(Records from a dataset)

-- START --

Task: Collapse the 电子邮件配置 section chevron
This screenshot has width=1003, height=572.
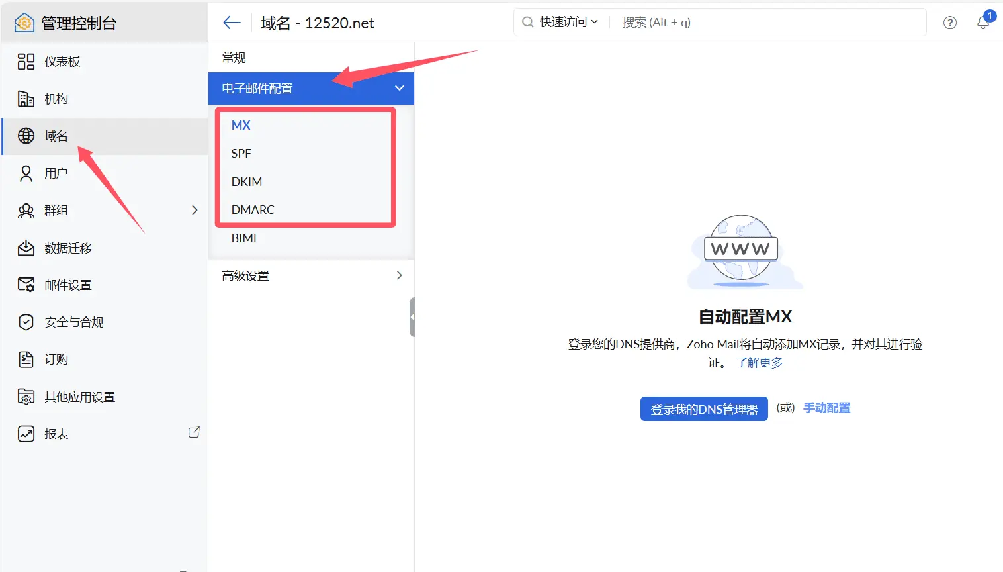Action: (x=399, y=88)
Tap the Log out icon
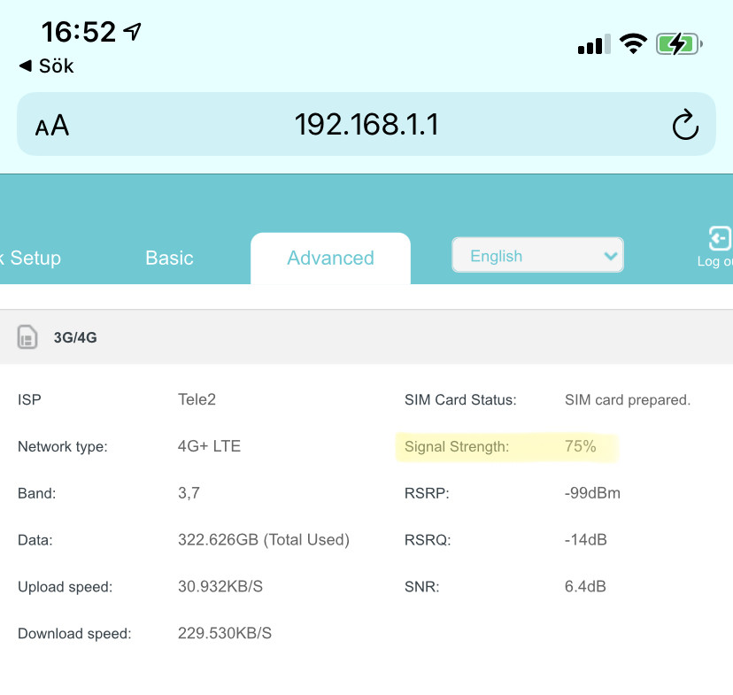Image resolution: width=733 pixels, height=695 pixels. click(x=718, y=239)
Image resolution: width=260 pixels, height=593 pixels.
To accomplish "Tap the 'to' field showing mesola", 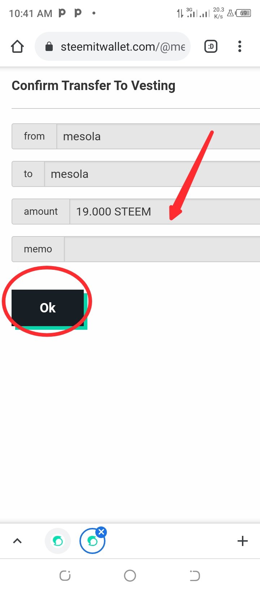I will [x=152, y=174].
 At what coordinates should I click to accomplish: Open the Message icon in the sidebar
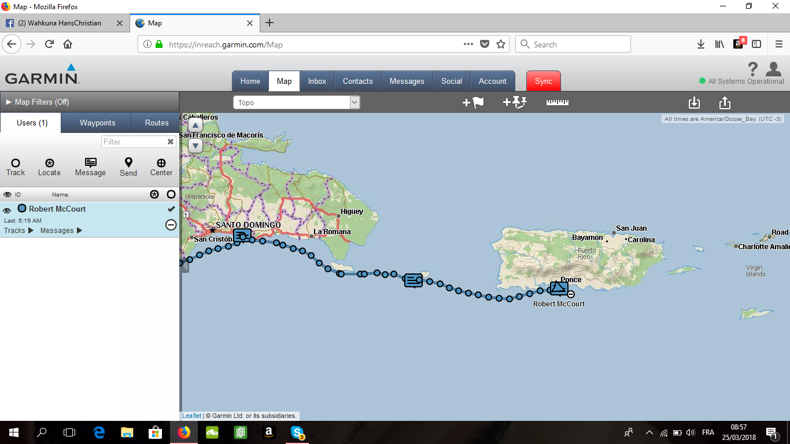pos(90,167)
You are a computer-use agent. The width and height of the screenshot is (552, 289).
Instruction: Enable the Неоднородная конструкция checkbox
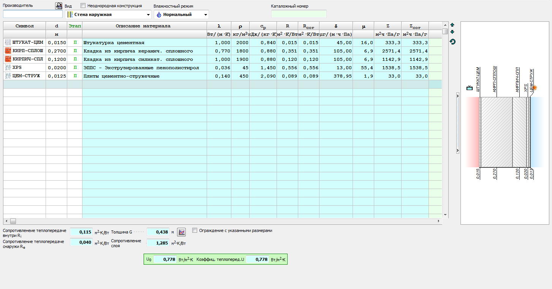click(x=83, y=6)
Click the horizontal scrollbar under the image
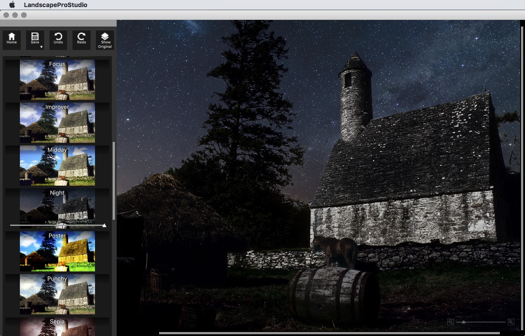 pos(329,333)
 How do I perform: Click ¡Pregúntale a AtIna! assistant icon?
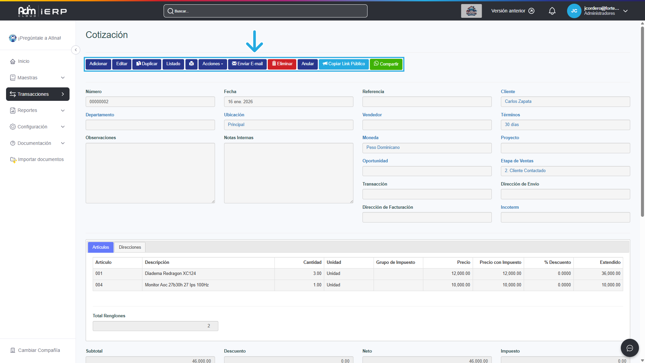tap(13, 38)
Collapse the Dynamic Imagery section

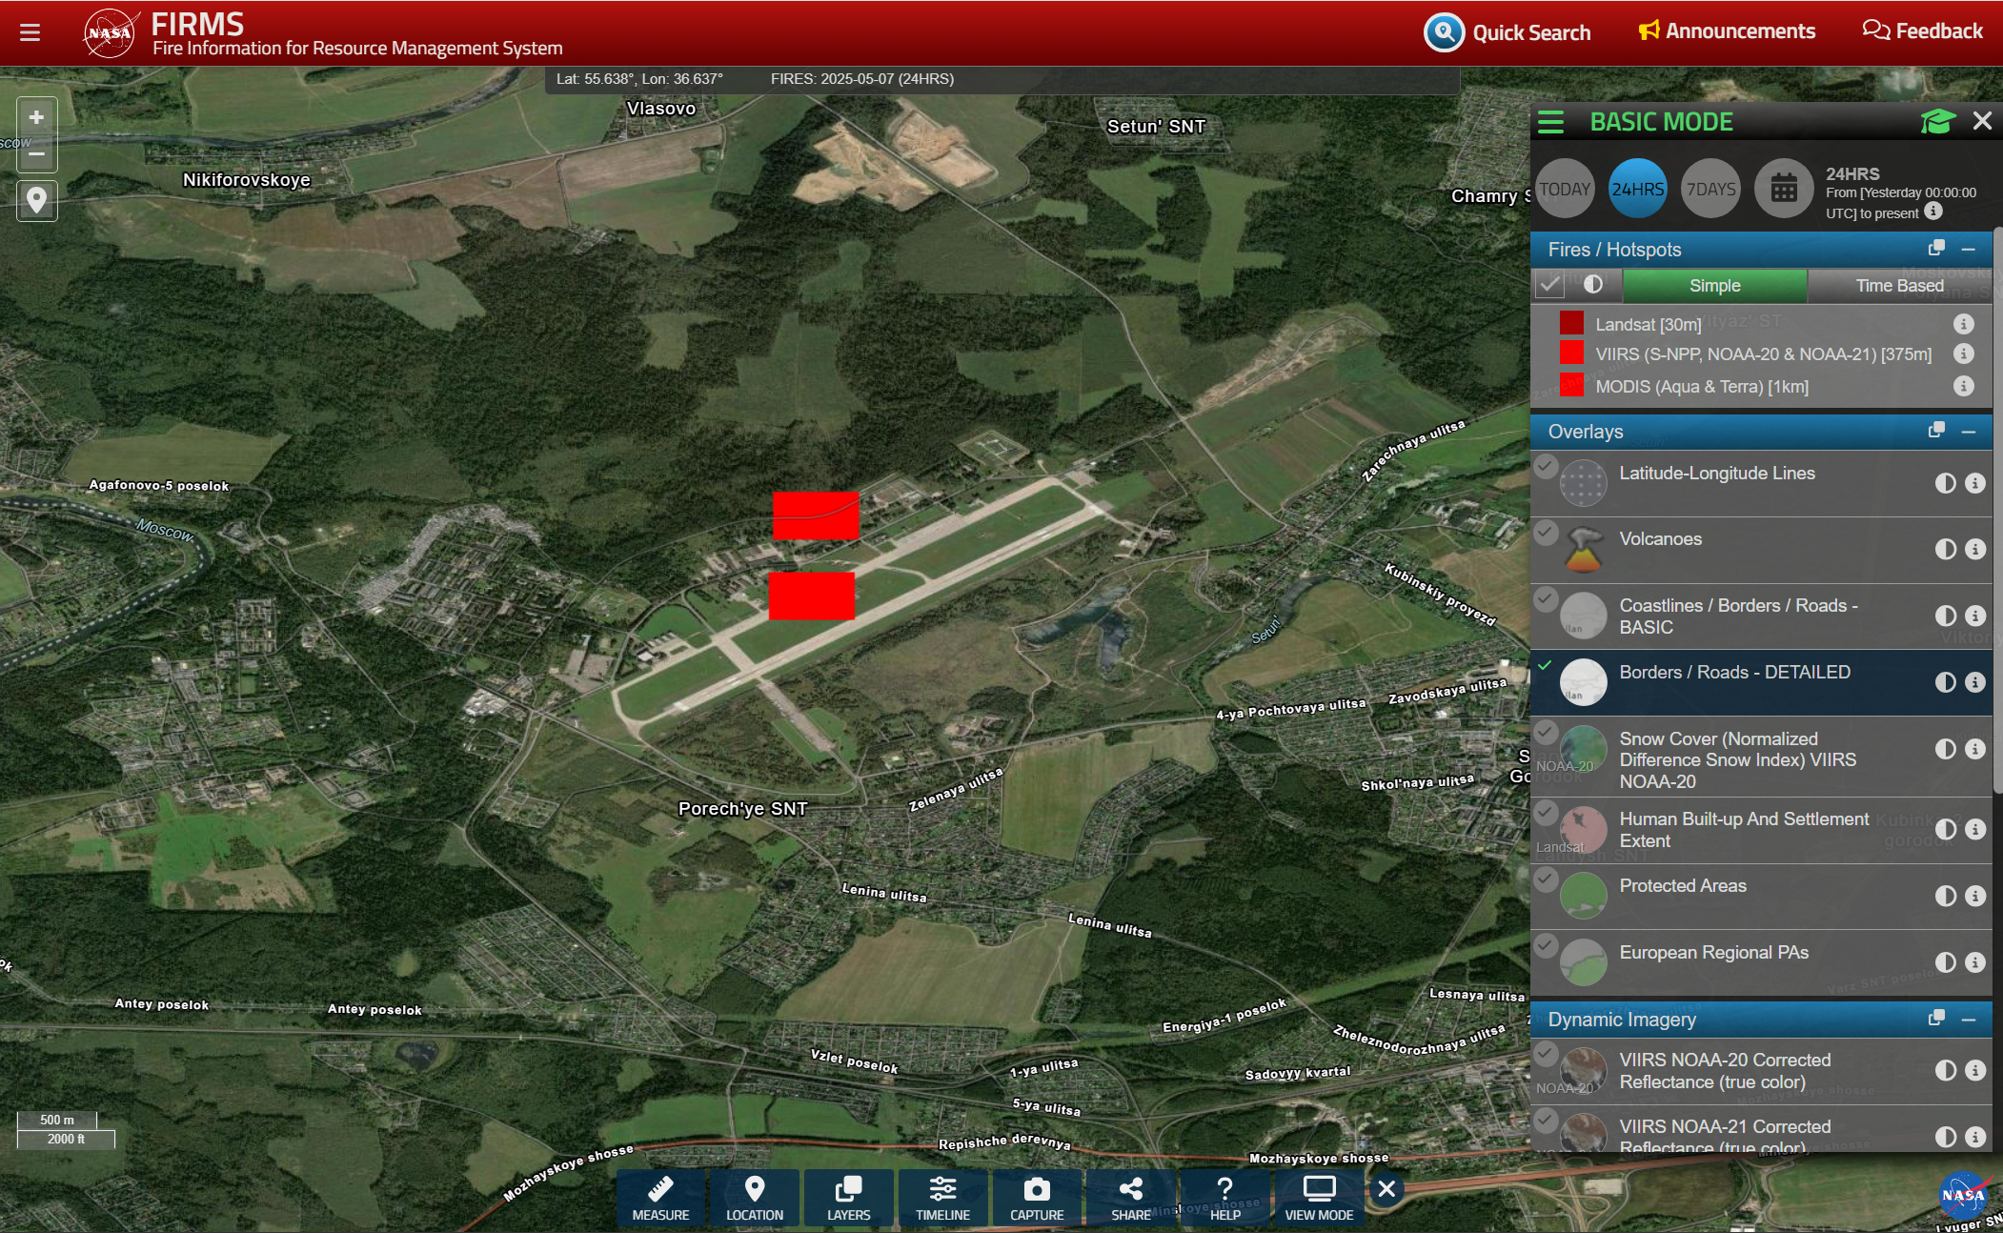point(1969,1020)
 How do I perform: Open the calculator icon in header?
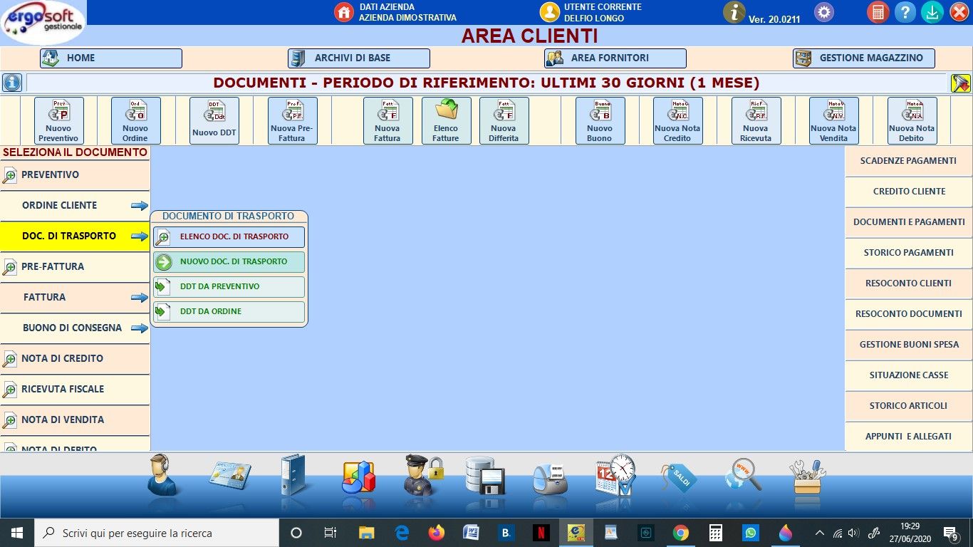tap(878, 12)

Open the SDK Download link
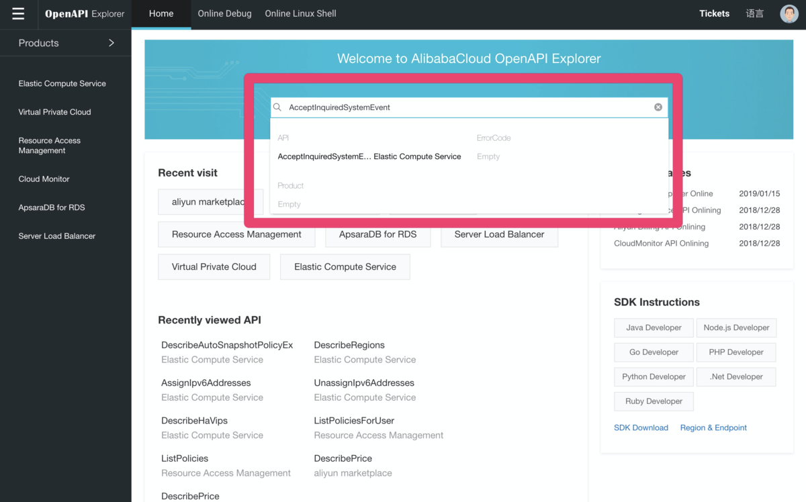point(641,428)
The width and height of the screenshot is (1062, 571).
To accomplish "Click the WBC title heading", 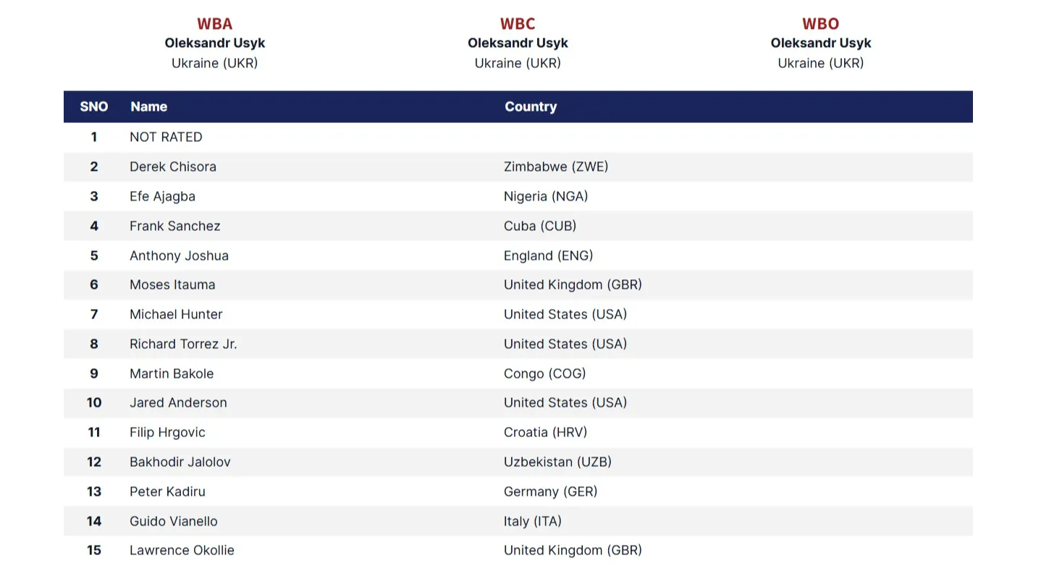I will click(x=518, y=24).
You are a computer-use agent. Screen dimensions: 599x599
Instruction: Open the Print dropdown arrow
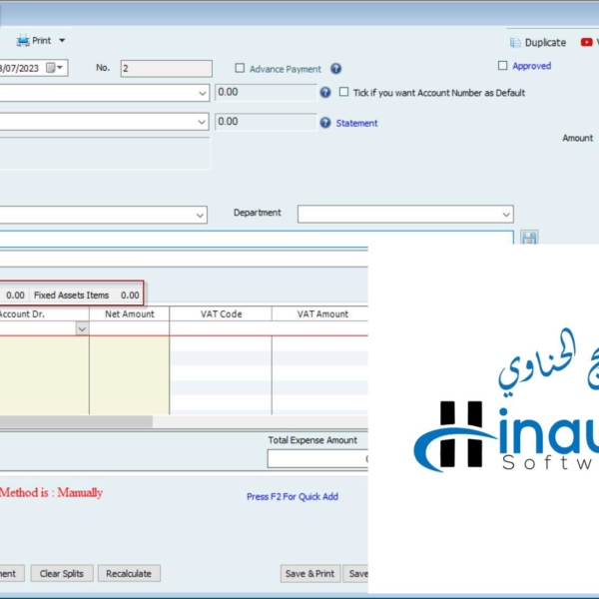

-- END --

Rewrite everything from the line containing "Collapse the Dynamic Imagery section" down to the line containing "point(641,428)", putting "Launch" wherever "Open" appears and keeping all else unchanged. Omit the pictures from your answer.

Task output —
Collapse the Dynamic Imagery section

point(1969,1020)
 How do I perform: Launch the calculator icon in header?
tap(878, 12)

Launch the SDK Download link
point(641,428)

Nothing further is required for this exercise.